Description Superconductors have no electrical resistance and expel magnetic flux. If a magnetic field is applied to an ideal (type I) superconductor, no flux enters until a critical field is reached at which point the material becomes normal. However, in type II superconductors, magnetic flux penetrates in discrete jumps by flowing along filaments known as flux vortices where superconductivity is suppressed. Each vortex contains one quantum of flux. The behaviour of flux vortices is crucial to the performance of almost all superconducting devices as energy is lost when they move. To prevent movement, defects can be introduced to pin the vortices. Determining the optimum defect to pin the vortices, and the nature of the defect-vortex interaction, is a key challenge. This research addressed this by imaging the structure and dynamics of vortices directly using transmission electron microscopy (TEM). TEM is an ideal tool as it has a high spatial resolution, can measure the internal magnetic fields and vortex motion can be observed in real time. There were severe technical challenges to overcome including the preparation of large (30 um), flat, thin (~200 nm) samples suitable for imaging the vortices. Outside of this team, only two groups (both in Japan) had been able to image vortices this way. Images were first acquired from Bi2Sr2CaCu2O8+d (BSCCO). However, the large vortex size (penetration depth) means the magnetic fields are weaker than almost any other superconductor and image contrast is very low. Nevertheless, this enabled analysis of vortex ordering and magnetic structure. Through a collaboration with ETH, Zurich, we obtained single crystals of YBa2Cu3O7-d (YBCO), MgB2, and iron-based superconductors. These samples do not cleave easily and a focussed-ion beam microscope (FIB) was used to thin the samples. Vortices in YBCO and, for the first time, MgB2, were imaged. The images from MgB2 enabled us to derive the internal magnetic structure of individual flux vortices and a paper is in preparation. The FIB thinning produces linear defects (thickness undulations) and, although only a few nm in height, are able to pin the vortices, profoundly affecting ordering and movement. A collaboration was begun with the femtosecond electron diffraction group at EPFL, Lausanne to investigate vortex formation and annihilation at femtosecond timescales.

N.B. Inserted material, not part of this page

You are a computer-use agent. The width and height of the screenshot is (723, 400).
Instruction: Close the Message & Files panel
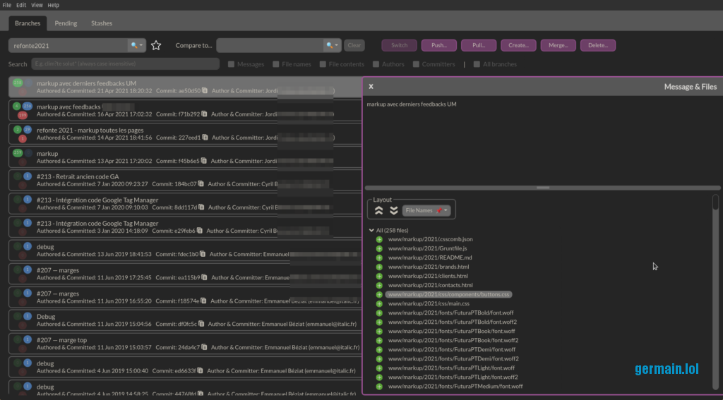[371, 86]
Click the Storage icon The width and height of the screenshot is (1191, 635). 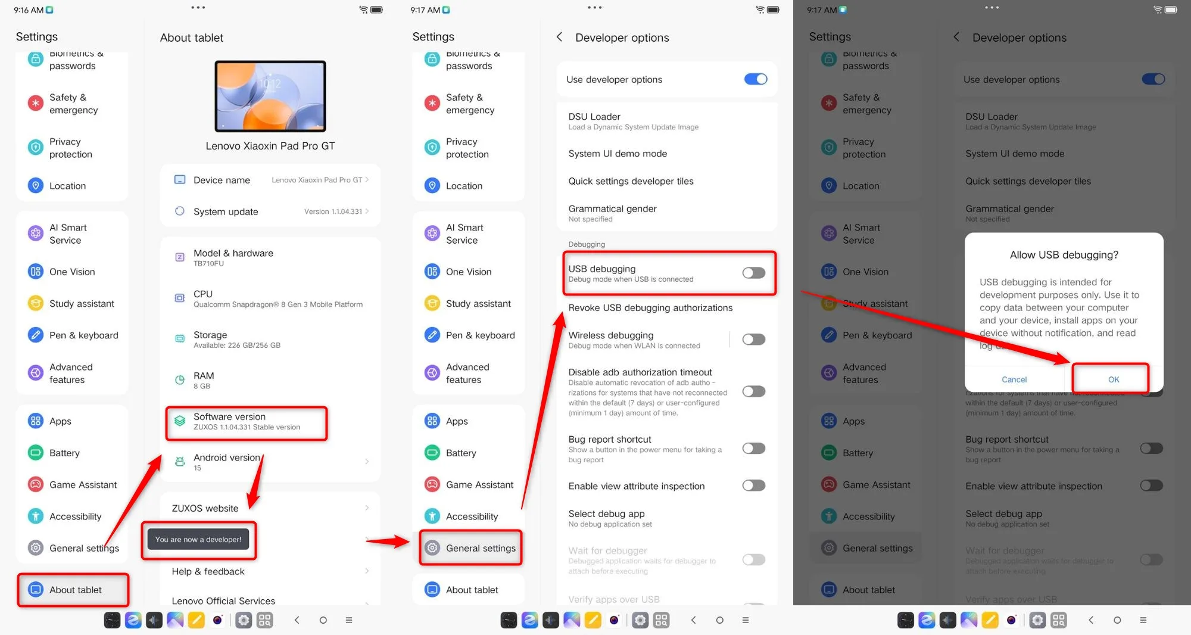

As a complementary investigation, a structural phase transition in the iron-based superconductors was studied to elucidate the mechanism by which superconductivity arises. According to one theory, the transition should become second-order as the superconducting phase is approached. However, there was controversy over the order of the phase transition even in the end-member, SrFe2As2. We used electron microscopy to show that not only that the transition was first order but the new phase grew via the movement of transformation dislocations. Another end member, BaFe2As2, showed a second order transition.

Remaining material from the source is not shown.